On Tuesday, frothing at the mouth Tea Party faithful will protest health care reform legislation by descending on the Senate to holding a "die-in." But while the Tea Baggers will feign dropping dead to dramatize their opposition to health care reform they wrongly believe will leading to rationing, they seem blissfully unconcerned about the thousands of Americans who actually die each year due to lack of insurance.
As TPM reported:

Tea Party organizer Mark Meckler writes on his site: "The intention is to go inside the Senate offices and hallways, and play out the role of patients waiting for treatment in government controlled medical facilities. As the day goes on some of us will pretend to die from our untreated illnesses and collapse on the floor."

Of course, in the American health care system as it actually is, estimates of the yearly body count from private health insurance range as high as 45,000.
Back in September, a study by Harvard Medical School found that almost 45,000 Americans die each year due to lack of health insurance. To translate that into a metric even Tea Baggers can understand, that annual death toll exceeds the number of U.S. military personnel killed during the entire Korean War.
Even using more conservative models, the Washington Post's Ezra Klein noted, the $900 billion Democratic health care plan could save 150,000 American lives over a 10-year span. (Again, translated into Tea Bagese, that's more than was lost by the United States armed forces during World War I.)
As Klein describes the " 150,000-life health-care bill":

Oddly, that label hasn't made its way into the conversation. But it is, if anything, a conservative estimate. The Institute of Medicine developed a detailed methodology for projecting the lives lost due to lack of insurance. The original paper estimated that 18,000 lives were lost in 2000, and the Urban Institute updated that analysis with data for 2006, yielding an estimate of 22,000 lives. As for 150,000, well, that's almost certainly too low. That's just the 2006 number across 10 years, which is the time frame we generally use for health care, with a third of the lives saved lopped off, as we're not going to cover all of the uninsured. But since the population of the uninsured grows every year, and so does the death toll, it would surely be higher. So call it the 150,000-plus-life health-care plan.
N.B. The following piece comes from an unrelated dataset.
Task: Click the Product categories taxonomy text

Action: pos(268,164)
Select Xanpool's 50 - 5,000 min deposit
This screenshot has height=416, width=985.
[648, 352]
Of course, from their insistence that past Tea Party marches drew 2,000,000 (and not the 70,000 who actually showed up) to Washington to their belief that Medicare is not a government program and so much more, what Tea Baggers don't know is a lot. And despite the statistics showing America's 50,000.000 uninsured, 25 million more underinsured, millions of medical bankruptcies and an epidemic of self-rationing, the Tea Party movement instead echoes Senate Minority Leader Mitch McConnell in warning of "reform that denies, delays, or rations health care" and a public option that "may cost you your life."
On Tuesday alone, the nation's private health insurers aided and abetted by health care reform's willing executioners in the Republican and Tea Parties will stand by - and lie down - as another 122 of their fellow Americans die due to lack of insurance.
It's no wonder conservatives are worried about the rise of Tea Bagger as an epithet.

7 comments on “Tea Baggers Ignore U.S. Health Care's Daily "Die-In"”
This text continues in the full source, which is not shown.